Your goal. Extract every line below that contains the word "profile".

Data shown.
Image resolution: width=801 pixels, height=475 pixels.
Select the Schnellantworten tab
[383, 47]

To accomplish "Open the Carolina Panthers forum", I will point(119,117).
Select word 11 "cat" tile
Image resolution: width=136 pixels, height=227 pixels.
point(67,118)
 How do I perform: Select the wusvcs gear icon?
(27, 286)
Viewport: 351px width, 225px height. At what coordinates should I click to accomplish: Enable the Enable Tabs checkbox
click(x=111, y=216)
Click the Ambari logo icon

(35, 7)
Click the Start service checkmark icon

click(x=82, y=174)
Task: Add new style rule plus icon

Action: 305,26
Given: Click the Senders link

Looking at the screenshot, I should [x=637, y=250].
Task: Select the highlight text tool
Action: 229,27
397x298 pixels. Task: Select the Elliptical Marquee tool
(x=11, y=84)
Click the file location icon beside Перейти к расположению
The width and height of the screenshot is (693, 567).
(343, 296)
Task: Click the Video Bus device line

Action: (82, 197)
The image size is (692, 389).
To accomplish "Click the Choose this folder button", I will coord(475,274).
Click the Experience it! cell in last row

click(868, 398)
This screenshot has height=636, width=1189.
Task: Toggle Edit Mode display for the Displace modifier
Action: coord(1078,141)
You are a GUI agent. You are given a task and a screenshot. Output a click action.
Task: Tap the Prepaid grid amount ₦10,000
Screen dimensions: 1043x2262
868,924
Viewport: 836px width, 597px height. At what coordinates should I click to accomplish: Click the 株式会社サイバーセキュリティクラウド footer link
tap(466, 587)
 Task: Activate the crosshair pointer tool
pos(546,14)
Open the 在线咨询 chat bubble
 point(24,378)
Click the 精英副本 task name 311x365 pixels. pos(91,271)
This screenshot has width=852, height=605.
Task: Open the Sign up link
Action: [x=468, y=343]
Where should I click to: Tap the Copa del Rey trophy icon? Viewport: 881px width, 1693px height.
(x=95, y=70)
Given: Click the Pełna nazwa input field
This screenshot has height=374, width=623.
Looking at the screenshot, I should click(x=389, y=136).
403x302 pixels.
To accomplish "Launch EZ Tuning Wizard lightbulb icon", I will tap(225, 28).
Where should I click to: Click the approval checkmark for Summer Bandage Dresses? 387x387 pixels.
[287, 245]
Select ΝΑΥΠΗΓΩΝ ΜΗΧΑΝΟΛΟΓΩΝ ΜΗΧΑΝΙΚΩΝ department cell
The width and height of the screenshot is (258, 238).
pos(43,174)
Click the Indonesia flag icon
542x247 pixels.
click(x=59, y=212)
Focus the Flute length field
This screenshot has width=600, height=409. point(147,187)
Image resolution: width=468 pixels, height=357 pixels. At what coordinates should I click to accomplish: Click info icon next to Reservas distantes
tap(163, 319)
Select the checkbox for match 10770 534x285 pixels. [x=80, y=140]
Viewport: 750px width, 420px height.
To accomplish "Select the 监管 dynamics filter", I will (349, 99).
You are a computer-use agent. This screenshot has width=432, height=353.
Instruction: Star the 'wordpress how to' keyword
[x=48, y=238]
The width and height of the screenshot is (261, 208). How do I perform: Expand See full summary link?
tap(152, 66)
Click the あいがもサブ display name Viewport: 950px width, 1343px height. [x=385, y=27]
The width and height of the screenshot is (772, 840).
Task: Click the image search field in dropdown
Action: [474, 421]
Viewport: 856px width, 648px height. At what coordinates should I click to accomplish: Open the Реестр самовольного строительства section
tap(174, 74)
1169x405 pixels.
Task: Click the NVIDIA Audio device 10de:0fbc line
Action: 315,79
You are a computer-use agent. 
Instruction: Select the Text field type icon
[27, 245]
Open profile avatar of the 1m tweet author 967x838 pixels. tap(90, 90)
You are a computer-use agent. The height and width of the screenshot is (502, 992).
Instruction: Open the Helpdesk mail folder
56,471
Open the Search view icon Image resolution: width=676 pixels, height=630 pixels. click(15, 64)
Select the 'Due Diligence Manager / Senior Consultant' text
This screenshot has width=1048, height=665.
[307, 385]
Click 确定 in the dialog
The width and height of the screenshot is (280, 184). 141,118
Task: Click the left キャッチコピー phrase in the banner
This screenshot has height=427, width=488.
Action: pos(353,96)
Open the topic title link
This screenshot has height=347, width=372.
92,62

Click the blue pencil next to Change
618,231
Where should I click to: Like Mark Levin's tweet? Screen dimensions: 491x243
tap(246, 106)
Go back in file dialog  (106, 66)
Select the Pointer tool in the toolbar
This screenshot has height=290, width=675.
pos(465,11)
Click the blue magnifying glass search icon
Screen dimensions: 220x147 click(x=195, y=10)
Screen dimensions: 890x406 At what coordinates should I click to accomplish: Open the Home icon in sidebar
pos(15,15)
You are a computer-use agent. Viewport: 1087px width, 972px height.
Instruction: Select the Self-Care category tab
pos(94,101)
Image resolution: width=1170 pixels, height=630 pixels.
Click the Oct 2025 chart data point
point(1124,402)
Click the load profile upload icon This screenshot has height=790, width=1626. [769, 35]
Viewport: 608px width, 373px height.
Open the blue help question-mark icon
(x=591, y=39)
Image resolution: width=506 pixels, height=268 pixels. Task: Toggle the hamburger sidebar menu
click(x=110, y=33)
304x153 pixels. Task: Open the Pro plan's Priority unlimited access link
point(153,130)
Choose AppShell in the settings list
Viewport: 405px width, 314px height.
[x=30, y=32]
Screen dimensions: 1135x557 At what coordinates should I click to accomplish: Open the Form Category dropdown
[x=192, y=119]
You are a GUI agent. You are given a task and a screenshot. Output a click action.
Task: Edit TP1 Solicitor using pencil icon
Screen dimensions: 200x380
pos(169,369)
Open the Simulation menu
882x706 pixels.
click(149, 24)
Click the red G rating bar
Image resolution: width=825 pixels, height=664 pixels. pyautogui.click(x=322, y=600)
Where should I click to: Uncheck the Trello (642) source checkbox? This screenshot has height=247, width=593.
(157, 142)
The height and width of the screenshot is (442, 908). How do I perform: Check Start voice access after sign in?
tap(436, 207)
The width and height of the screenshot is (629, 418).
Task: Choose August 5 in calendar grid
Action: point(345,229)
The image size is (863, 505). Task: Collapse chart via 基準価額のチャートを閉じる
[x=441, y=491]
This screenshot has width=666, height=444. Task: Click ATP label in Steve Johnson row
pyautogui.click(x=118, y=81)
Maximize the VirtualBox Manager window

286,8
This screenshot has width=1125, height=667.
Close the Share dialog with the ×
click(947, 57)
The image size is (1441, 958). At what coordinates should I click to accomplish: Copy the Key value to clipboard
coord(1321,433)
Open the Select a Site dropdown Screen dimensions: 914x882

Result.
Open profile avatar of the 1m tweet author 967x838 pixels. tap(90, 90)
Click the load profile upload icon This screenshot has height=790, width=1626. [769, 35]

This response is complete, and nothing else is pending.